Start of Block
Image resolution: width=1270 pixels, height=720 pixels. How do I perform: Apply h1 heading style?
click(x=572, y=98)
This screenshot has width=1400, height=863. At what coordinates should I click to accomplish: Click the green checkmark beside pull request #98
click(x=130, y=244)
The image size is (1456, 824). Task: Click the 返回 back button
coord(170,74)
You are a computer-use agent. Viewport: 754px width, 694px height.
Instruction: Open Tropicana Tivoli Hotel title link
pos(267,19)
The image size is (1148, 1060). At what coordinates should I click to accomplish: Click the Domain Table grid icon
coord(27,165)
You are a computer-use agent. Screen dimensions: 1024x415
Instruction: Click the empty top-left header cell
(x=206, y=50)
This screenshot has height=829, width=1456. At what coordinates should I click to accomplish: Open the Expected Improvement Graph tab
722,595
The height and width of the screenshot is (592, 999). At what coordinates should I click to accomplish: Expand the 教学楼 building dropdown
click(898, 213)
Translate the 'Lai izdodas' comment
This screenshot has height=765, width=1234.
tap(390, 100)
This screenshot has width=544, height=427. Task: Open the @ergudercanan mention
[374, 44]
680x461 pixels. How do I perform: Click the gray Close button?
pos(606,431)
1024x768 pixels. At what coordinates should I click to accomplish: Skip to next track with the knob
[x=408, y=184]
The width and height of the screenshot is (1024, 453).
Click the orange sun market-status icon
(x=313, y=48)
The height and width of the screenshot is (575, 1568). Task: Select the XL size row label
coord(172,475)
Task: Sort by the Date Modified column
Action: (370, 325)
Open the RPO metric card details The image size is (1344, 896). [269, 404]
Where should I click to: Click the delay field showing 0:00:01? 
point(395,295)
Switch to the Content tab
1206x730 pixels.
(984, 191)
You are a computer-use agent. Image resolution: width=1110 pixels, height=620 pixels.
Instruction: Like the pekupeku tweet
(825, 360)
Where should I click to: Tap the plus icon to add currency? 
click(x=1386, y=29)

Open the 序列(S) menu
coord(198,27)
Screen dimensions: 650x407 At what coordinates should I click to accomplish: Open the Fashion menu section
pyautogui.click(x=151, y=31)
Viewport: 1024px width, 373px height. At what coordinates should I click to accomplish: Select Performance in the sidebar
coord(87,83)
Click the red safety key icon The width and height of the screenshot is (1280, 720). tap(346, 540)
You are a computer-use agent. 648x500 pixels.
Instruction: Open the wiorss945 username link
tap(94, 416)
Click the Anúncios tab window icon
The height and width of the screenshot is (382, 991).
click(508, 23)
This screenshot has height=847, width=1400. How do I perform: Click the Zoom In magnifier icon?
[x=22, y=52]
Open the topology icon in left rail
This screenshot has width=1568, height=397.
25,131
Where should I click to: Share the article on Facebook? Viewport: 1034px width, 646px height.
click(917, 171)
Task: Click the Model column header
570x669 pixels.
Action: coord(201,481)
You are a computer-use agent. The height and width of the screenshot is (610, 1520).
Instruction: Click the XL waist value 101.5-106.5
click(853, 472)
End of Block
Will you return exactly the lines above from the one with "The height and width of the screenshot is (575, 1568)." down to the one with "You are a computer-use agent. 648x500 pixels.", counting both as part of the range?

The height and width of the screenshot is (575, 1568). Task: Select the XL size row label
coord(172,475)
Task: Sort by the Date Modified column
Action: (370, 325)
Open the RPO metric card details The image size is (1344, 896). [269, 404]
Where should I click to: Click the delay field showing 0:00:01? 
point(395,295)
Switch to the Content tab
1206x730 pixels.
(984, 191)
You are a computer-use agent. Image resolution: width=1110 pixels, height=620 pixels.
Instruction: Like the pekupeku tweet
(825, 360)
Where should I click to: Tap the plus icon to add currency? 
click(x=1386, y=29)

Open the 序列(S) menu
coord(198,27)
Screen dimensions: 650x407 At what coordinates should I click to accomplish: Open the Fashion menu section
pyautogui.click(x=151, y=31)
Viewport: 1024px width, 373px height. At what coordinates should I click to accomplish: Select Performance in the sidebar
coord(87,83)
Click the red safety key icon The width and height of the screenshot is (1280, 720). tap(346, 540)
You are a computer-use agent. 648x500 pixels.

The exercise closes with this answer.